Here is the task for the records below: repeat exactly the lines from the one with "Image resolution: width=1233, height=2576." to the one with "Michael Heger (427, 128)", both included, and nothing else.

■ **Dataset entries**:
-.-.-

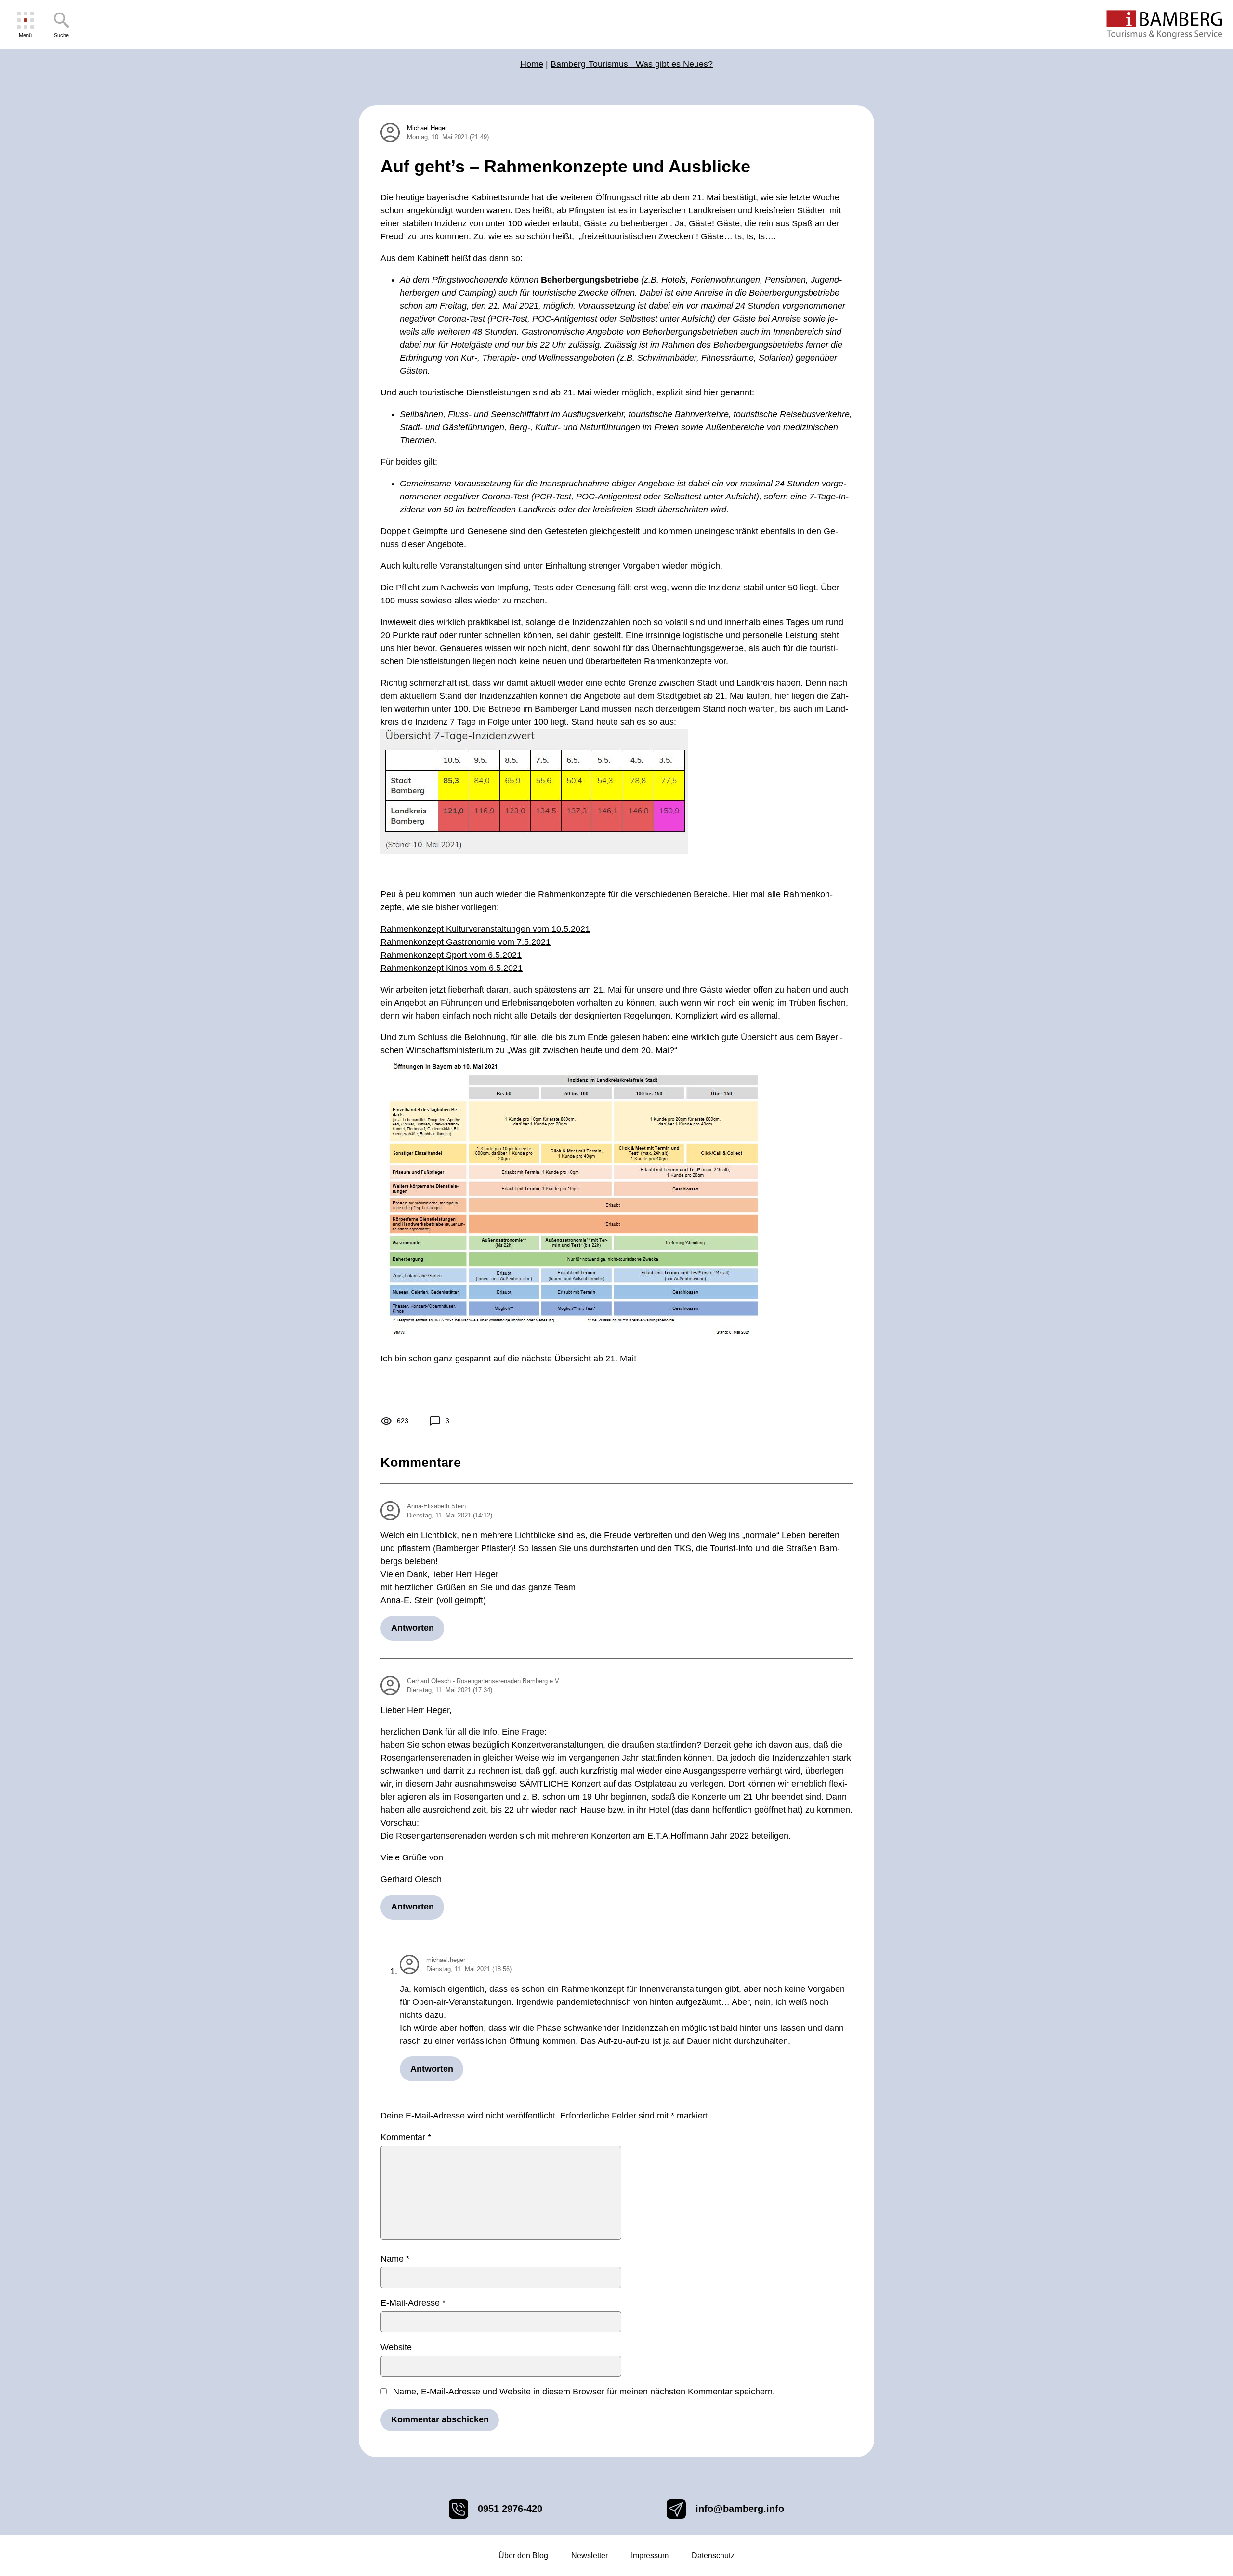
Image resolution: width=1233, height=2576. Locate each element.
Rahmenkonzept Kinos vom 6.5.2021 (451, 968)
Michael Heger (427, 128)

-.-.-

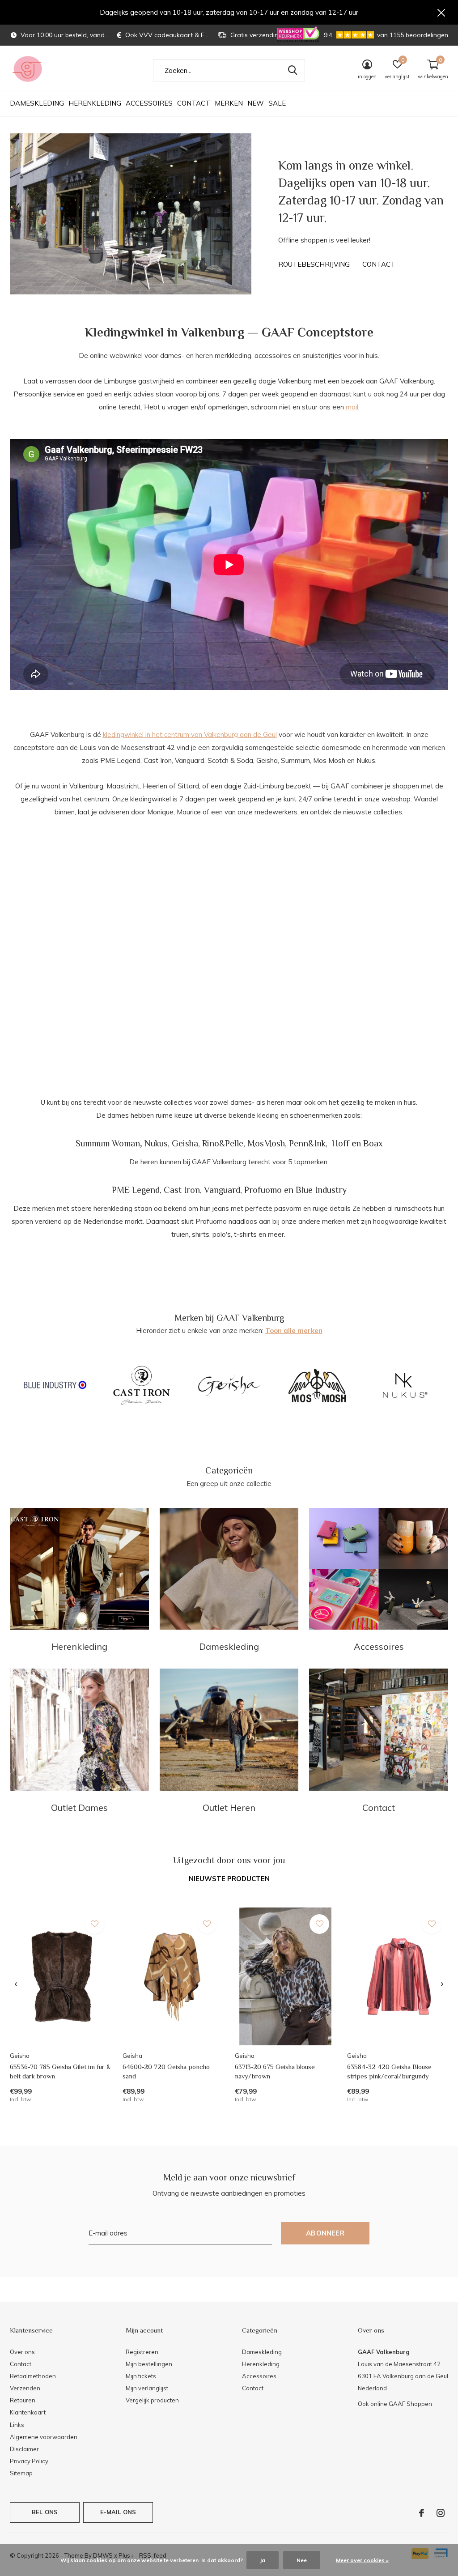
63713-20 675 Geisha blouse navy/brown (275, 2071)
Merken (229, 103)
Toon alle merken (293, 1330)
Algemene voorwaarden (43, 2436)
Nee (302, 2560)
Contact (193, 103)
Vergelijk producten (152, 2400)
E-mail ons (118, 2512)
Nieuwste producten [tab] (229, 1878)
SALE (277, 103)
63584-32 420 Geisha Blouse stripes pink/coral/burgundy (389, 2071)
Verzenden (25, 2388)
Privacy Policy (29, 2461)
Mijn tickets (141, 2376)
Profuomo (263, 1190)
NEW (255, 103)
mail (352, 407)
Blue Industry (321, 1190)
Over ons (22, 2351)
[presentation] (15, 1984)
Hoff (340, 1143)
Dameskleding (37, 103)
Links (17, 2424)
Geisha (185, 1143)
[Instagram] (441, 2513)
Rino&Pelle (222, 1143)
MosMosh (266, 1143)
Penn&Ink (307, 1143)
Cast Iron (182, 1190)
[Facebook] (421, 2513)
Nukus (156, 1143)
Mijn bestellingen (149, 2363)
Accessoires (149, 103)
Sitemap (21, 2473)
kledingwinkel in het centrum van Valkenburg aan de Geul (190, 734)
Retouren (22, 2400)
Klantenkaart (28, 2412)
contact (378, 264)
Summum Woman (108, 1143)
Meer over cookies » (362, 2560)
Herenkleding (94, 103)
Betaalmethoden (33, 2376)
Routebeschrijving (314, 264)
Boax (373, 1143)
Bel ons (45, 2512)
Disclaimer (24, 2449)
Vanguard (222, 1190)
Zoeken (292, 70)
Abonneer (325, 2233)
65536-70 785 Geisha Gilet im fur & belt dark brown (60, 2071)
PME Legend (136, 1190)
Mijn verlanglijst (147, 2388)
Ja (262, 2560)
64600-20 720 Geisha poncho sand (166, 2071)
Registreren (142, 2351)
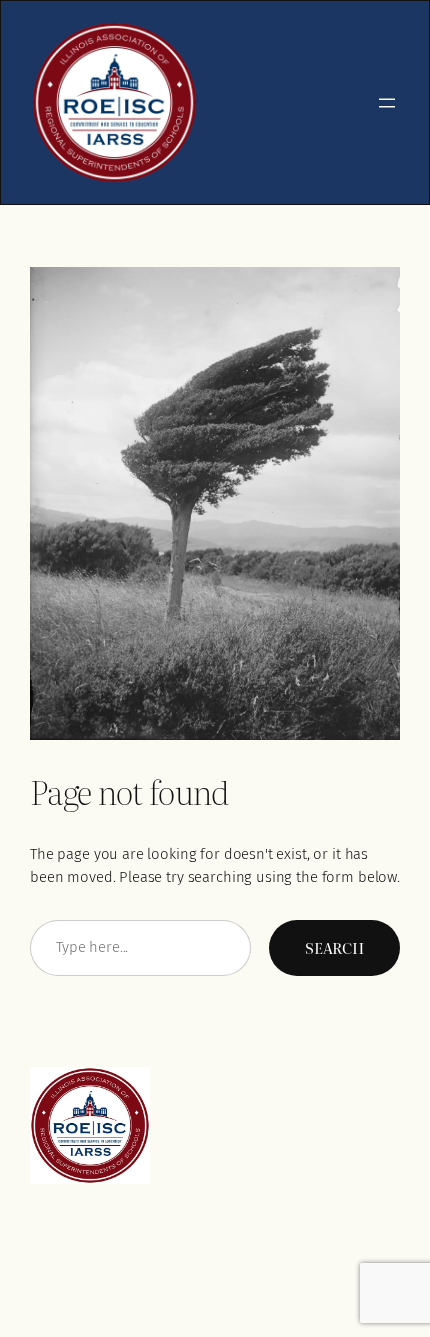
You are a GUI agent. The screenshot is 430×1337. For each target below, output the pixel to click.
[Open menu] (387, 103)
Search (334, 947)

-.-.-

■ **Exercise response**:
Image resolution: width=1233, height=2576. Locate each element.
Rahmenkonzept Kinos vom 6.5.2021 (451, 968)
Michael Heger (427, 128)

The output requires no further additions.